## Required work:
Word for word, set down the lines from the one that contains "You are a computer-use" through the final line of the data; no pictures belong in the copy.

(Stored data)
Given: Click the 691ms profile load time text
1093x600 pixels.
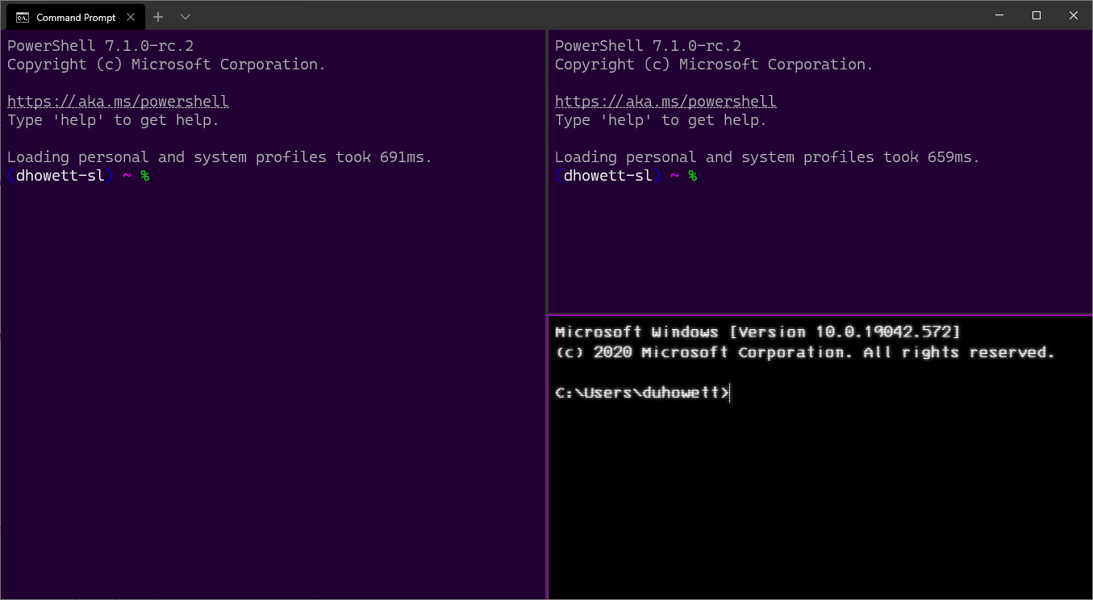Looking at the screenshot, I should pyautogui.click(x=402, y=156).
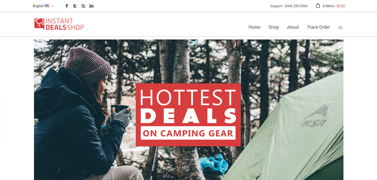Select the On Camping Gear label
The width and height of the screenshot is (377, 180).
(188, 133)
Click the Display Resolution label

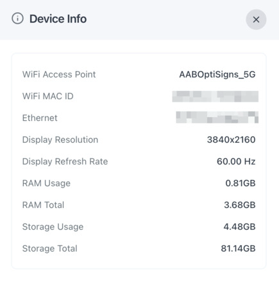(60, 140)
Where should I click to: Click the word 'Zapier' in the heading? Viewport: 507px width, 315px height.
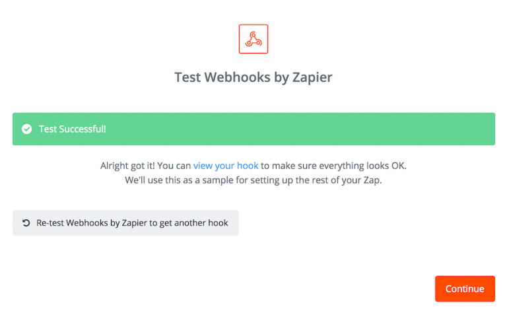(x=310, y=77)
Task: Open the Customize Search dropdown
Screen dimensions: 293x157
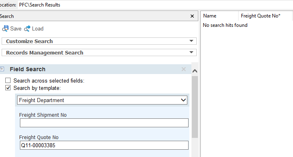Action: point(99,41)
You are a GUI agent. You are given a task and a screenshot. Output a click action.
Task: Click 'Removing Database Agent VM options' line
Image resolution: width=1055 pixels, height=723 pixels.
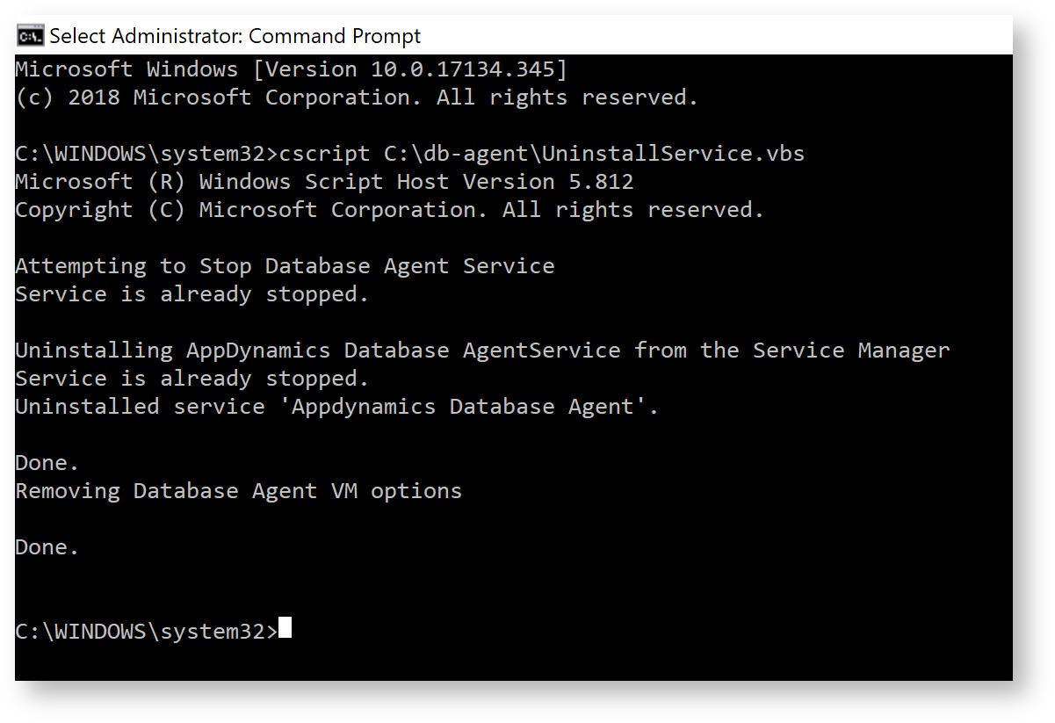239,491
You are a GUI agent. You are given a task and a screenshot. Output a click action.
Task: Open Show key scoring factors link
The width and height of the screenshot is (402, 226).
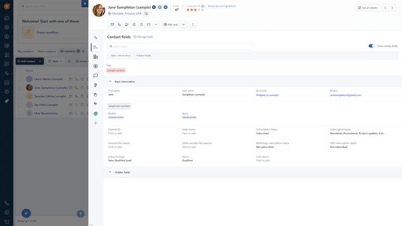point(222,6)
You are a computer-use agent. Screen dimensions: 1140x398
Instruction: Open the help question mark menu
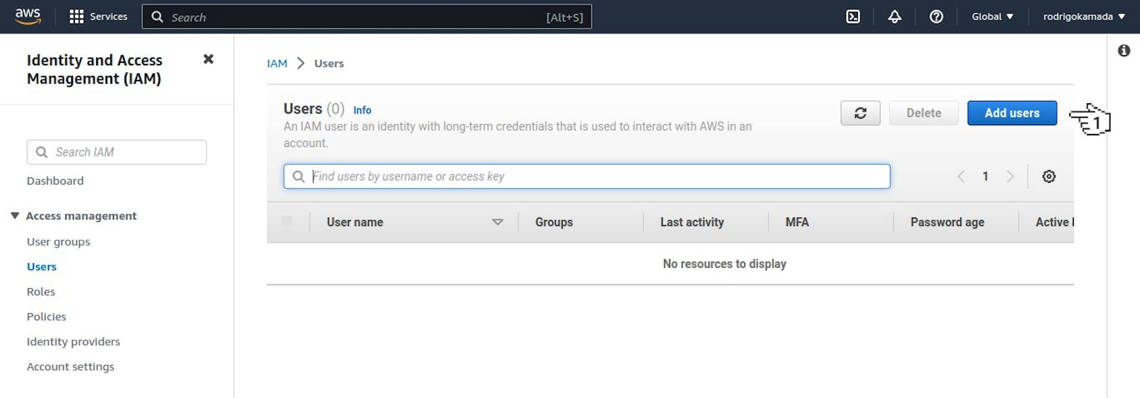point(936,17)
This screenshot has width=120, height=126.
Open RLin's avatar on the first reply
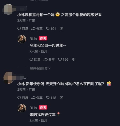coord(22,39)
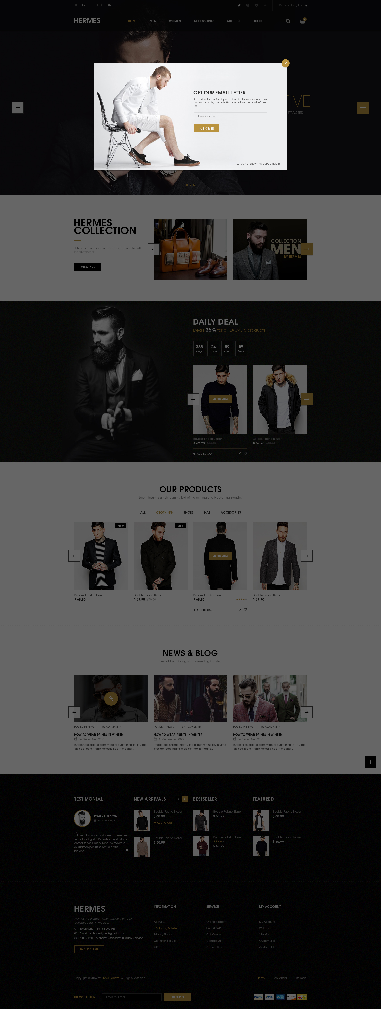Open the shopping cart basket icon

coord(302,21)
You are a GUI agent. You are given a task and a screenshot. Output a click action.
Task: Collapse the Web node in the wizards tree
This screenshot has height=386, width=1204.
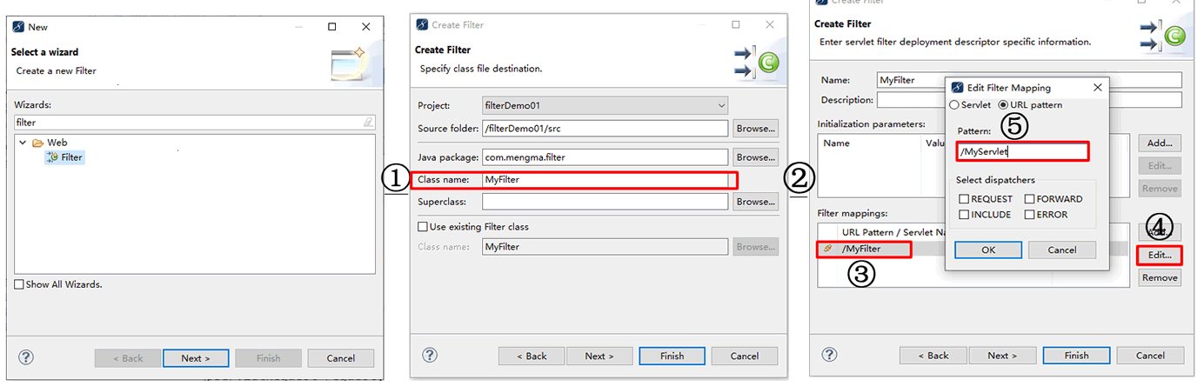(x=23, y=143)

## Written answer:
You are a computer-use agent. Screen dimensions: 1140x398
Instruction: Open the help question mark menu
point(936,17)
This screenshot has width=120, height=126.
Open RLin's avatar on the first reply
coord(22,39)
Open the shopping cart basket icon

coord(302,21)
You are a GUI agent. You are given a task and a screenshot. Output a click action.
Task: Collapse the Web node in the wizards tree
This screenshot has height=386, width=1204.
(x=23, y=143)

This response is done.